(3) 首都基礎自治体(ストリチナ・オプシティナ)
近代ブルガリア国家の誕生以来、首都として政治、経済の中心として発展してきたソフィアは、社会主義時代の農業の大規模化、集団化と産業化、都市化政策も手伝って、現在では全人口の1割以上が集中する大都市となっている。これまでも、いくたびか首都基礎自治体についての法律が制定されてきたが、現在はとくに首都ソフィアのみの地方自治、地方行政を定めた法律はない。首都は他の基礎自治体と異なり県と同じ扱いも受けることになる。
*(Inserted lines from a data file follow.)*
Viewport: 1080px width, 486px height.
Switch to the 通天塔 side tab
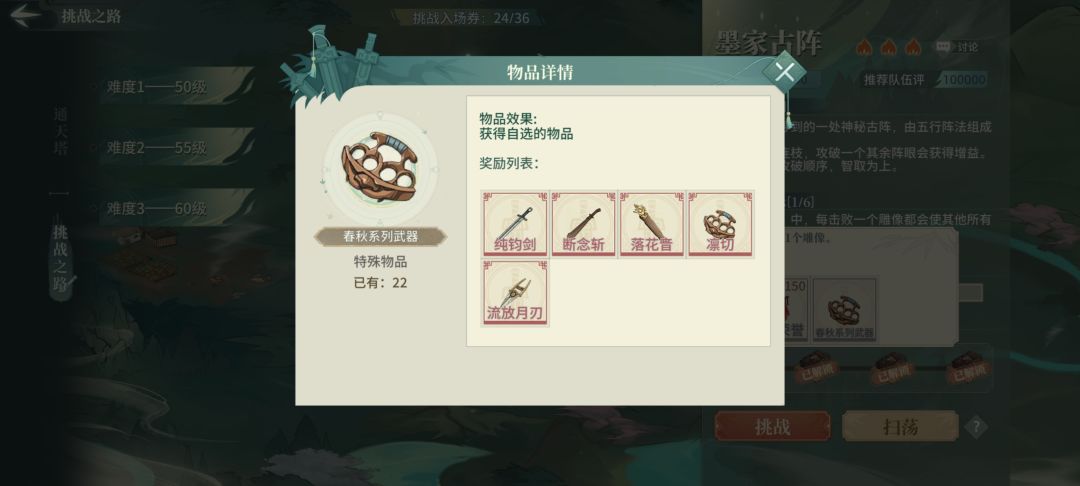click(61, 131)
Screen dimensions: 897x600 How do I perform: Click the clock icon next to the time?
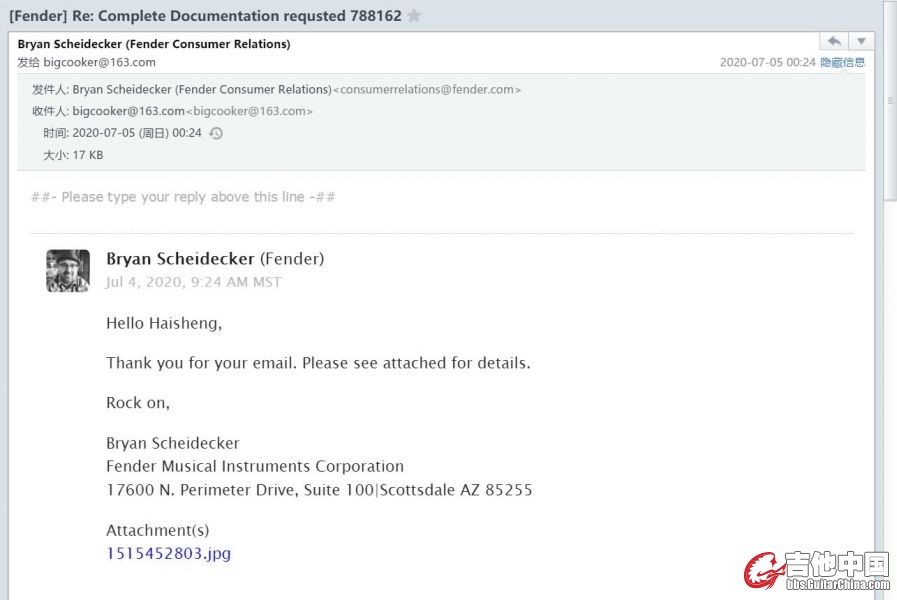tap(216, 133)
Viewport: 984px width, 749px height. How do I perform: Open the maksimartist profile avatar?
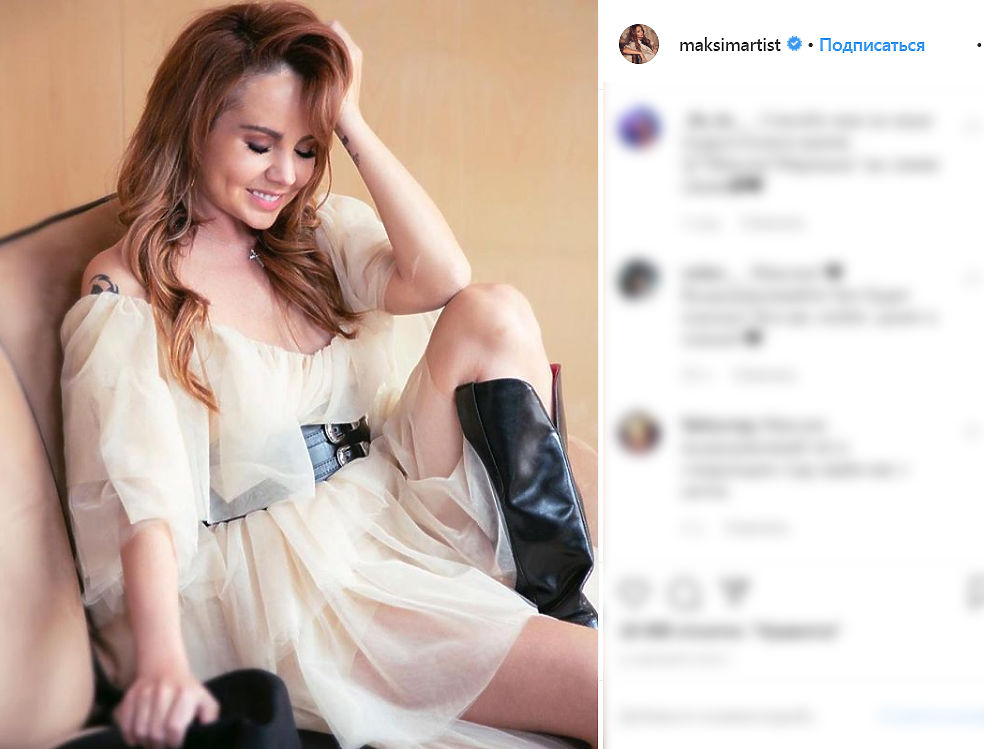pyautogui.click(x=639, y=44)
つまり、住民の地方自治を実践しつつ、国家の地域政策も組織実行するわけで、首都基礎自治体の議会、首長、政府の政治色が一様ではない場合は、状況は複雑になろう。
首都基礎自治体については他の基礎自治体と同様地方自治、地方行政法が基本的な法律である。ただし、首都基礎自治体を構成する区の区分については、人口30万人以上の都市プロヴディフ、ヴァルナとともに首都基礎自治体と大都市の地域区分に関する法において定められている(後述)。
(4) 構成区(クメストヴォ)
構成区は一つあるいは複数の住区からなり基礎自治体を構成する行政・地域単位である。構成区には住民の直接選挙によって選出された構成区長が存在する。構成区長の任期は4年である。しかし、基礎自治体の場合のように議会はなく、独立した予算、あるいは法人格はもっていない。
構成区長の機能は以下のようになっている。
―基礎自治体予算のうち構成区にあてられた予算の執行
―公共事業の実施
―構成区にあてられた基礎自治体財産の運用
―構成区行政に携わる職員の任免
―環境保護
―住民登録
―行政サービス
―社会秩序の維持
―災害、事故に際して住民保護を組織
―住民に対して、また他の社会組織、政治組織や他の構成区に対して当該構成区を代表する
現在構成区が抱える最大の問題は独立した予算、法人格をはじめ、基礎自治体には備わっている諸権利がないことからくる。